02 octobre 2013
«Je ne pense pas toujours à faire des nouveautés, à être créatif, mais à faire un vêtement pour que les femmes soient belles» … Que peut-on dire de plus ? retenue et simplicité, les maîtres-mots de cette consécration, où on neverra aucun portrait du couturier ....
Alors, cette première rétrospective du travail d'Azzedine Alaïa au Palais Galliéra, qui vient de retrouver ses belles couleurs après quatre années de rénovation, est un enchantement. Loin des polémiques stériles sur l'art contemporain, une exposition d'un tel artiste vivant constitue une rareté. Car chacune des créations de cet artiste est absolument sublime, aussi bien dans sa structure, sa construction que dans ses détails.
Dans la lignée des Madeleine Vionnet, Madame Grès, Balenciaga, Givenchy ou Yves Saint-Laurent, la Haute Couture est ici maîtrisée dans la plus pure tradition de l'art français. Pourtant, la destinée de ce petit homme brun au regard brillant, né en à Tunis en 1940, n'était pas écrite. Il commence à travailler tout jeune avec sa sœur couturière, s'inscrit aux Beaux-Arts de Tunis en section sculpture, puis vient à Paris où il rencontre de bonnes fées qui apprécient son talent. Travailleur acharné, son style est absolument original et reconnaissable entre tous.

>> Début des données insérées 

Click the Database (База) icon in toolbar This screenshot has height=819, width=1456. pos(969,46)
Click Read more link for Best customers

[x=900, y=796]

Et la mise en scène des 70 modèles, particulièrement sobre (réalisée par Martin Szekely), est complétée par de brillantes explications d'Olivier Saillard, le directeur du Palais Gallieéa. Grâce à elle, on peut voir de près les détails : incrustations des fermetures à glissières enroulées telles un serpent autour des reins, de ces cuirs découpés avec, en transparence, des couleurs vives, les casaques évoquant l'Afrique avec humour et tendresse, les drapés, les vides et les « crevés » de la robe à claire voie …
Des modèles hors du temps et hors des saisons, un art consommé de la provocation tranquille, très apprécié de vedettes du monde entier : on « voit » surgir Grace Jones, Naomi Campbell, Rihanna ou, surgie de l'imaginaire du cinéma français, la belle Arletty pour laquelle Alaïa a créé ce haut de chausses directement inspiré du film « Les visiteurs du soir ».
C'est le corps de la femme qui donne le volume à la robe, et toutes méritent d'être appréciées en 3D. Mais « mince » (et c'est bien le cas de le dire) il faut un corps de déesse pour porter ces secondes peaux ….Cependant, Azzedine Alaïa poursuit son répertoire au-delà du domaine de la robe. Sa maîtrise de la coupe s'exprime avec encore plus de clarté dans ses manteaux et vestes de lainage, et dans ses faussement pudiques corsages blancs.
Bref, une jouissance absolue que cette exposition, expression contemporaine de la cohérence et de l'harmonie dans la créativité. Il faut y courir !
Palais Galliéra, 10 avenue Pierre 1er de Serbie, jusqu'au 26 janvier, tous les jours sauf le lundi à partir de 10 heures, 8€.